상기 환자 초음파 위해 방문
췌장 직하방에 대동맥 직경

약 위아래로 10 cm 정도 복부 대동맥류가 관찰되며 전후방 직경은 5~5.5 cm
동맥경화반(화살표)도 관찰된다.

혈관의 벽까지 포함하여 최대의 좌우 직경을 다시 측정하면 > 5.5 cm 이 확인된다.

1년전 관상동맥 스텐트 삽입시 복부 혈관 CT를 시행한 것으로 문진상 확인되며, 대학병원 심장내과에서 우선 기존 모습과 크기 변화등 확인 후 수술에 대해 상담하도록 안내하였다.
For most patients with asymptomatic infrarenal AAA <5.5 cm, we recommend conservative management (watchful waiting) rather than elective AAA repair (Grade 1A). The risk of aneurysm rupture does not exceed the risk of repair until the aneurysm diameter reaches 5.5 cm. For good risk surgical candidates (open or endovascular repair) with AAA >5.5 cm, we recommend elective AAA repair (Grade 1A). Situations for which elective repair of asymptomatic AAA <5.5 cm may also be appropriate include :
•Rapidly expanding (>0.5 cm in six months or >1 cm per year) infrarenal AAA in well-documented serial studies. Rapid expansion may represent instability of the aortic wall, and some studies suggest that rapidly expanding AAAs have a higher risk of rupture.

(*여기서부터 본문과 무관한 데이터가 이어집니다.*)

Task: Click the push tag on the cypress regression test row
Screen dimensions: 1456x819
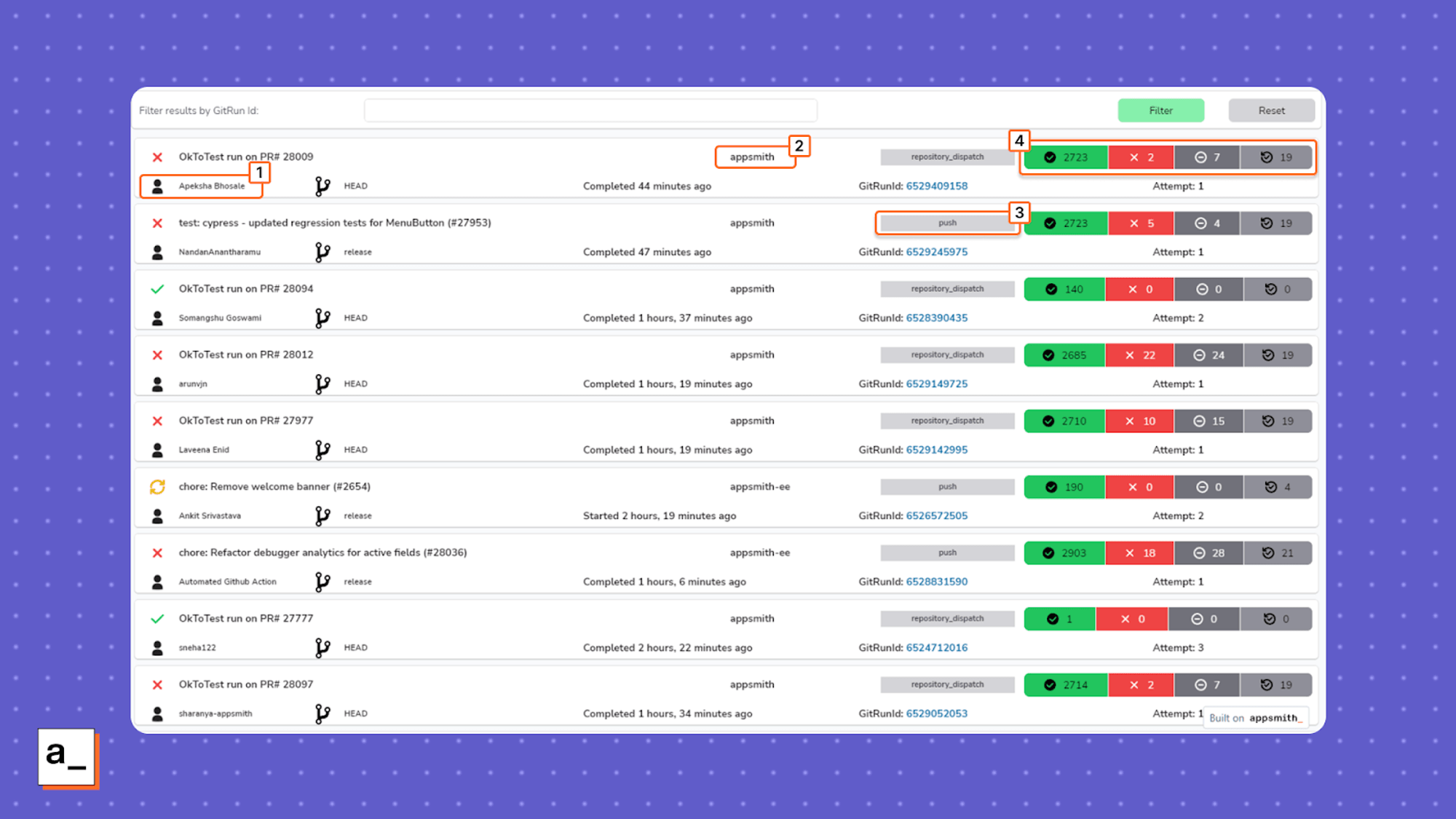Action: click(946, 223)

•Patients with associated arterial disease such as coexisting iliac, femoral, or popliteal artery aneurysms, or symptomatic peripheral artery disease.

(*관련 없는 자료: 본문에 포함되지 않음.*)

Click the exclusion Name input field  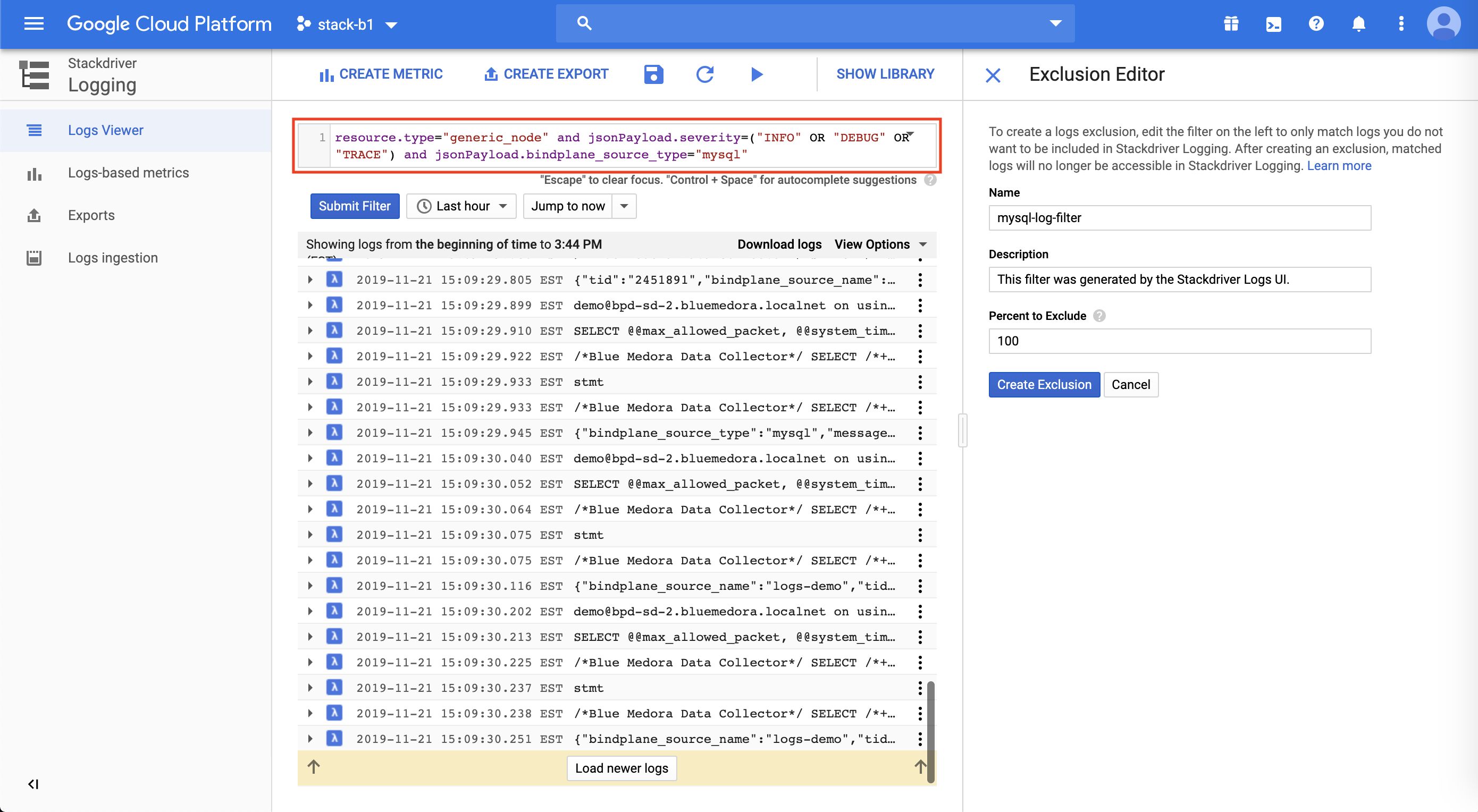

•For the same diameter of AAA, the risk for AAA rupture is higher for women than for men. Elective repair of asymptomatic AAA >5 cm may be appropriate; however, the risk of death from elective repair is also increased in women. A lower threshold for repair is best reserved for women who have a low risk for perioperative morbidity and mortality.